--- PROVIDED INFORMATION Enclosed Below ---

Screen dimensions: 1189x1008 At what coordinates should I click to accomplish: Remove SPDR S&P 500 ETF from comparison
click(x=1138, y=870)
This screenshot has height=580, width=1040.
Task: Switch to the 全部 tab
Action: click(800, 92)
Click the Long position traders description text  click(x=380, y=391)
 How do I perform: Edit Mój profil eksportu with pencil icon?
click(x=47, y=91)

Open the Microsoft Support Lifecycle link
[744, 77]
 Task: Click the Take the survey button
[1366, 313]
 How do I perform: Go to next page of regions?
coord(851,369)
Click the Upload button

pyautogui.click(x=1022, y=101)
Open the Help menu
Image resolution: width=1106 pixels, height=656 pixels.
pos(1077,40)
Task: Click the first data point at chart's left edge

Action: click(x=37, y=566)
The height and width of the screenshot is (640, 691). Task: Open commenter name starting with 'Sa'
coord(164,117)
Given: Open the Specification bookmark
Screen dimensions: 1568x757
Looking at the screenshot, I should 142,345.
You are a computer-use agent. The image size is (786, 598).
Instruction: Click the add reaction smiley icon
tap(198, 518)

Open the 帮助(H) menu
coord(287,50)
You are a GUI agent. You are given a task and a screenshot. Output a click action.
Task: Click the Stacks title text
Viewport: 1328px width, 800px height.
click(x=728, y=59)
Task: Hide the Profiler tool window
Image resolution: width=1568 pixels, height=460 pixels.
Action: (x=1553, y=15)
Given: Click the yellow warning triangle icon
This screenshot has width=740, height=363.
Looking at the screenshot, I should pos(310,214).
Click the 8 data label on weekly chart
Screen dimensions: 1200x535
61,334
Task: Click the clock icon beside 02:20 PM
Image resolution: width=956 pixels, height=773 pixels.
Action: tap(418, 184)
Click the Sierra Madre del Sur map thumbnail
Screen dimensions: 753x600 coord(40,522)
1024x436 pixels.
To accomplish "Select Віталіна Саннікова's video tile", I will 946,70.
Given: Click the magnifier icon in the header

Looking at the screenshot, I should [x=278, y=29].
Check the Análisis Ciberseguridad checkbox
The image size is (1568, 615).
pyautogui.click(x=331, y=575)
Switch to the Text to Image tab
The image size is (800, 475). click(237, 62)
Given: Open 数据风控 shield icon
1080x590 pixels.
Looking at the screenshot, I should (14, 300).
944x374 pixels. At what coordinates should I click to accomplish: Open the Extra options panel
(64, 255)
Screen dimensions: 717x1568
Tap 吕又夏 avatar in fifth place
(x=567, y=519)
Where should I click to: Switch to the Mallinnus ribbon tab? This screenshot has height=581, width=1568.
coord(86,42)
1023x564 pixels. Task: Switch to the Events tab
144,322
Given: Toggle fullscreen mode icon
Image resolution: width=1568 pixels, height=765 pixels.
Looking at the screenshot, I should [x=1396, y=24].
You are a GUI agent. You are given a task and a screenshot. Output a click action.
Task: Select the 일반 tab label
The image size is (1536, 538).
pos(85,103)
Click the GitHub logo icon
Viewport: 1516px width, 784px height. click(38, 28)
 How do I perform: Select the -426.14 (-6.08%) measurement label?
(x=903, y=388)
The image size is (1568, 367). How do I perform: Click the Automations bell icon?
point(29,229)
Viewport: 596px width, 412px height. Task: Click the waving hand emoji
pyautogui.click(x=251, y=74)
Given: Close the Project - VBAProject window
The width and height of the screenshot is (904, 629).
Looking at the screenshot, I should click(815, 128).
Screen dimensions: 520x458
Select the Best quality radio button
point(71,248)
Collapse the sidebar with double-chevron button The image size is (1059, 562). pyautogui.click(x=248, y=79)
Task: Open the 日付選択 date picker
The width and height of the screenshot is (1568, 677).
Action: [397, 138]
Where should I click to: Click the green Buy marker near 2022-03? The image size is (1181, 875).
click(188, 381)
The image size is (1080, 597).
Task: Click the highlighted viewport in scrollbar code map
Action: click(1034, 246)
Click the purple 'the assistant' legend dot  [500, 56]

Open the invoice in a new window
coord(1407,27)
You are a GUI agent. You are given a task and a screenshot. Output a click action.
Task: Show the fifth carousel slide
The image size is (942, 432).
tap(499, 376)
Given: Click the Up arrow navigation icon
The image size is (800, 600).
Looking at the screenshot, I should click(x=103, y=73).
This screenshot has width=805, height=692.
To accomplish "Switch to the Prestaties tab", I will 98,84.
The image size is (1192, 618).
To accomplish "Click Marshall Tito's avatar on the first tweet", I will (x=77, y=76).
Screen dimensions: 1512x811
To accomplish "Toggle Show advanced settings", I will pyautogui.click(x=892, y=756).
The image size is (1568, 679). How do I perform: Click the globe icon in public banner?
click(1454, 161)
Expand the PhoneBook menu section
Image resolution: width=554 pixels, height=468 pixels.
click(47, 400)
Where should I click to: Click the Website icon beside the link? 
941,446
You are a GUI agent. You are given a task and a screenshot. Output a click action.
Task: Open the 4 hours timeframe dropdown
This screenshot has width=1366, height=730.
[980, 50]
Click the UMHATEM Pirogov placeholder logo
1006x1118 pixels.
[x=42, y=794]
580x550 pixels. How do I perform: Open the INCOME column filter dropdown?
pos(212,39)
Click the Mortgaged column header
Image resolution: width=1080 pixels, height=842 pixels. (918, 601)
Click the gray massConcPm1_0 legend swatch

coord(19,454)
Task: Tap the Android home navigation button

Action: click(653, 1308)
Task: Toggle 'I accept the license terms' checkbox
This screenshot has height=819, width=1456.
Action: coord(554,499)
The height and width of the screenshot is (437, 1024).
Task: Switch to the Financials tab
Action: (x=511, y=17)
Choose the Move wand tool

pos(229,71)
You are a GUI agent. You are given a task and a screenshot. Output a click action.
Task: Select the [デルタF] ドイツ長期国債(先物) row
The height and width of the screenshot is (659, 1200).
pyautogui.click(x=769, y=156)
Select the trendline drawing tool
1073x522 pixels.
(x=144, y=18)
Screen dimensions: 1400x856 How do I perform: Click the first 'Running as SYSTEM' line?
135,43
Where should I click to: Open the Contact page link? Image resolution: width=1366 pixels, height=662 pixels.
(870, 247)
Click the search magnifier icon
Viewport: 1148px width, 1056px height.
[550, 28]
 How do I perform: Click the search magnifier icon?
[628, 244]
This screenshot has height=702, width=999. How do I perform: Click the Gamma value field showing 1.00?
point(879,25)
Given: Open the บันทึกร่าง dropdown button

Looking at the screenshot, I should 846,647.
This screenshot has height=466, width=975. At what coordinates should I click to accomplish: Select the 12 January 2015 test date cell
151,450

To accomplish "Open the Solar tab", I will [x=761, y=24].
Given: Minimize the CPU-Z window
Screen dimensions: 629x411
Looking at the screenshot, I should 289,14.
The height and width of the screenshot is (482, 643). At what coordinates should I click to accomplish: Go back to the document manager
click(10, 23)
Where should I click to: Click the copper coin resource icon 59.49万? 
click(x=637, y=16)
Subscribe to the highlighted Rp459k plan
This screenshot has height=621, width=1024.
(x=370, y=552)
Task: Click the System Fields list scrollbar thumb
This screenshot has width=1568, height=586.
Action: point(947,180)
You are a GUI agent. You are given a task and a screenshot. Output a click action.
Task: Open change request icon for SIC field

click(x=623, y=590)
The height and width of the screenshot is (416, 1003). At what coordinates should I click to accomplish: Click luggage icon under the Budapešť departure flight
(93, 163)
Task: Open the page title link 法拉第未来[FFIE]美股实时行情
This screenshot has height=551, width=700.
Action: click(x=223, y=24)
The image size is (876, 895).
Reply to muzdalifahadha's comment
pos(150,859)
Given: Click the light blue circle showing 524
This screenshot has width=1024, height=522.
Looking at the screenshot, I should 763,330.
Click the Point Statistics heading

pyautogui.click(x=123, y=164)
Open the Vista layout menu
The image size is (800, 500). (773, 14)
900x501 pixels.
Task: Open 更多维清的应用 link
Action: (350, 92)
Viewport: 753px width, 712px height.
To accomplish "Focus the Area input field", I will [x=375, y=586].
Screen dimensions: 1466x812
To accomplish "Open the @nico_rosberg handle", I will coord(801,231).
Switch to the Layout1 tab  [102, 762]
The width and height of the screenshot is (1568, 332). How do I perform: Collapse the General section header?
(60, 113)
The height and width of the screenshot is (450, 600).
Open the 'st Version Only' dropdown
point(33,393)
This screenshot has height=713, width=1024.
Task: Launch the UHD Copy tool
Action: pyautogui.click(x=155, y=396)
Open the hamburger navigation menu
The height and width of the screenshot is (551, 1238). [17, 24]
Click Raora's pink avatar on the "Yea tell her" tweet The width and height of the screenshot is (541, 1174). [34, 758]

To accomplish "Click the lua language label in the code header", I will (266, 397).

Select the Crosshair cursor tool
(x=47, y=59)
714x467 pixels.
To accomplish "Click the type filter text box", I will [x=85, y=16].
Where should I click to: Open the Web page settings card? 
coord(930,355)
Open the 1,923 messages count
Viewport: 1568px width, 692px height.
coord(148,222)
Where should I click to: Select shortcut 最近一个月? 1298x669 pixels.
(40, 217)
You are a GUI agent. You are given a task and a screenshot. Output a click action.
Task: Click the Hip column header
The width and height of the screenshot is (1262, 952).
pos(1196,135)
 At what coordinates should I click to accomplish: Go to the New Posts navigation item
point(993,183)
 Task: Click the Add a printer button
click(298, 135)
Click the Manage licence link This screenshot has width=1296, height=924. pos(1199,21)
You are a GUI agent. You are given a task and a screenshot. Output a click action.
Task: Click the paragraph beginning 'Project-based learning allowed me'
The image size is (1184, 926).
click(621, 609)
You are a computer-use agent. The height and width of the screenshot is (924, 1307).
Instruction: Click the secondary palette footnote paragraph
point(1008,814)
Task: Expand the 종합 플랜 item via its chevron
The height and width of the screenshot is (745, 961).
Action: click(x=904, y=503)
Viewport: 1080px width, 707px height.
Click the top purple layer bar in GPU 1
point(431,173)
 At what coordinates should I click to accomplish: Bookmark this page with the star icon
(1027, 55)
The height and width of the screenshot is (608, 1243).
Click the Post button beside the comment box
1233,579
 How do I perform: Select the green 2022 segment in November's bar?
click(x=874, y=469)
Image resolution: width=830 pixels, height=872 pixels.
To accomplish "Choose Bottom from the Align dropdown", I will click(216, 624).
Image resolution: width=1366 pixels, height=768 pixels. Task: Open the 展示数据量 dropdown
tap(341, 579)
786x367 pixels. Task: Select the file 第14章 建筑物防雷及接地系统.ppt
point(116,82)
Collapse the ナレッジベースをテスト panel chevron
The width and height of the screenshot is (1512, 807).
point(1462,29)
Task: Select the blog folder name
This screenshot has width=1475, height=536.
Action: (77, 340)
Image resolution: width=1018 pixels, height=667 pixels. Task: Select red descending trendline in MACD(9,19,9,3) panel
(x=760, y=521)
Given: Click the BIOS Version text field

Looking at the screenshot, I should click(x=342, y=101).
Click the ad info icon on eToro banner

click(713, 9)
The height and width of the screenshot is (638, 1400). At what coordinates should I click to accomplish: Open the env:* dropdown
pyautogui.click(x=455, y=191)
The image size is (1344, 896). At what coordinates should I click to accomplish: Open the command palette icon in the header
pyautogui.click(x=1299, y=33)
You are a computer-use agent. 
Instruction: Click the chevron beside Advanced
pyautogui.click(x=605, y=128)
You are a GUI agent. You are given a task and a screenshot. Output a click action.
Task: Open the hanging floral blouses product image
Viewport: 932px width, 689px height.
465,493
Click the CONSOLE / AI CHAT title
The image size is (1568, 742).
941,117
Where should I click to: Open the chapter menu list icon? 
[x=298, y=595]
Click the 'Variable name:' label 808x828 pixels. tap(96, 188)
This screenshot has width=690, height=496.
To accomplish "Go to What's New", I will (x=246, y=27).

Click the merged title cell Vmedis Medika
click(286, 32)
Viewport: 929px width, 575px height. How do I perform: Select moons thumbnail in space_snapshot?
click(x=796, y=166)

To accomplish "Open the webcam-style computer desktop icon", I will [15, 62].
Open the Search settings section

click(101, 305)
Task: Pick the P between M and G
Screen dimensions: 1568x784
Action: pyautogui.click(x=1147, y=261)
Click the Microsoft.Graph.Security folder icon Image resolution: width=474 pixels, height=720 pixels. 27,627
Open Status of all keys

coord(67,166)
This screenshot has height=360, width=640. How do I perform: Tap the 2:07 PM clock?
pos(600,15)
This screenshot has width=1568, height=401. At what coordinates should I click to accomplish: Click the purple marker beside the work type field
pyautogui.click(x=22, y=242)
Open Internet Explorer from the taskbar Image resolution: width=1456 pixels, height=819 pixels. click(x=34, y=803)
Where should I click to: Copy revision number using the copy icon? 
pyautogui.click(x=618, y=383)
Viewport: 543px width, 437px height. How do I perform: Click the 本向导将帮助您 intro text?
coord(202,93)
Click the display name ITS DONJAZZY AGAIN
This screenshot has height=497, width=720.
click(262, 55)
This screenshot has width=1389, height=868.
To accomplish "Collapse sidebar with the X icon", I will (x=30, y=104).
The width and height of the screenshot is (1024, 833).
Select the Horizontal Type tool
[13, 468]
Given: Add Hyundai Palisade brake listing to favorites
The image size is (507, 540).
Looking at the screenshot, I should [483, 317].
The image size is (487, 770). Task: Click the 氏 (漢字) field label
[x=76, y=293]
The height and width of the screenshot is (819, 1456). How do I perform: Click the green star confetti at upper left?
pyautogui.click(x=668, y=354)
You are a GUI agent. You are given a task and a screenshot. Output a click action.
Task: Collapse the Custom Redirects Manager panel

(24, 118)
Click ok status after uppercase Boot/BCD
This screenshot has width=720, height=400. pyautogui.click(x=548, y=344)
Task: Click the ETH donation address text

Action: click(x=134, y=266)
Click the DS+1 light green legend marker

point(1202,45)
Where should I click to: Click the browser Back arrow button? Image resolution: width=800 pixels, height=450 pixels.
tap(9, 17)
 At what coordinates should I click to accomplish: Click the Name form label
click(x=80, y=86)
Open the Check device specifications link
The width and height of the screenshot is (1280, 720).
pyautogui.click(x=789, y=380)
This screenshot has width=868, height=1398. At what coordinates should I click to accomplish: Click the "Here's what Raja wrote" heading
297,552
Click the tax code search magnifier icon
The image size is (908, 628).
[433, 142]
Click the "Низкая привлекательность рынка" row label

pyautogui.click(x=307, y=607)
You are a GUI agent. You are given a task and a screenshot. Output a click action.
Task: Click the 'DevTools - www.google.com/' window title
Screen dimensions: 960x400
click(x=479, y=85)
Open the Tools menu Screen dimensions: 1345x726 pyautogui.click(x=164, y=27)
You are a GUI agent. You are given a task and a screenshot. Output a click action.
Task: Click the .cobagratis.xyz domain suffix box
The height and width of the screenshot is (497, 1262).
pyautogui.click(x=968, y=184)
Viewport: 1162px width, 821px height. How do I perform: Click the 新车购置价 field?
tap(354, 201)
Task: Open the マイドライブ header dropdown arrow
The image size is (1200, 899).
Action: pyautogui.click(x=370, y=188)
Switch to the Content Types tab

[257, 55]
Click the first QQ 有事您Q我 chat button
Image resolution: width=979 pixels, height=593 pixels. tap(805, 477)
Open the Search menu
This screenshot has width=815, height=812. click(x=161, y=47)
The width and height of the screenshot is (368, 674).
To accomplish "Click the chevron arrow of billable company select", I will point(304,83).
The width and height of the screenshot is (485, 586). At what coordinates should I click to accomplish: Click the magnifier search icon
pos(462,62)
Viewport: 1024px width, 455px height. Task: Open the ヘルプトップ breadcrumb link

--- End of Enclosed PROVIDED INFORMATION ---

■ WHAT THE EXERCISE ASKS: Transcribe the records above from the line holding "Screen dimensions: 520x458" down to the line holding "Task: Open the 日付選択 date picker", inclusive, without adding anything.

■ PROBLEM SOLUTION:
Screen dimensions: 520x458
Select the Best quality radio button
point(71,248)
Collapse the sidebar with double-chevron button The image size is (1059, 562). pyautogui.click(x=248, y=79)
Task: Open the 日付選択 date picker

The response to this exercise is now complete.